● **Required work**
Copy the data exactly from the line that contains "Task: Expand options" through the line that contains "This screenshot has height=579, width=744.", keeping both end lines and leaving out everything else.

● **The input**
━━━

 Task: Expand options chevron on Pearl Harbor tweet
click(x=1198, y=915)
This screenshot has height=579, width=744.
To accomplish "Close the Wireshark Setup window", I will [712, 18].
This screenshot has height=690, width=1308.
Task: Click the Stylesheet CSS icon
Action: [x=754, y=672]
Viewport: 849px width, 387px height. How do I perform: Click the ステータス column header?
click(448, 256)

━━━

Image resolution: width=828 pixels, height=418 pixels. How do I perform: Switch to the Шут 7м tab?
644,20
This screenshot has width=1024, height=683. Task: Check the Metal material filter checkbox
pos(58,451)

━━━

● **Answer section**
 Task: Expand options chevron on Pearl Harbor tweet
click(x=1198, y=915)
This screenshot has height=579, width=744.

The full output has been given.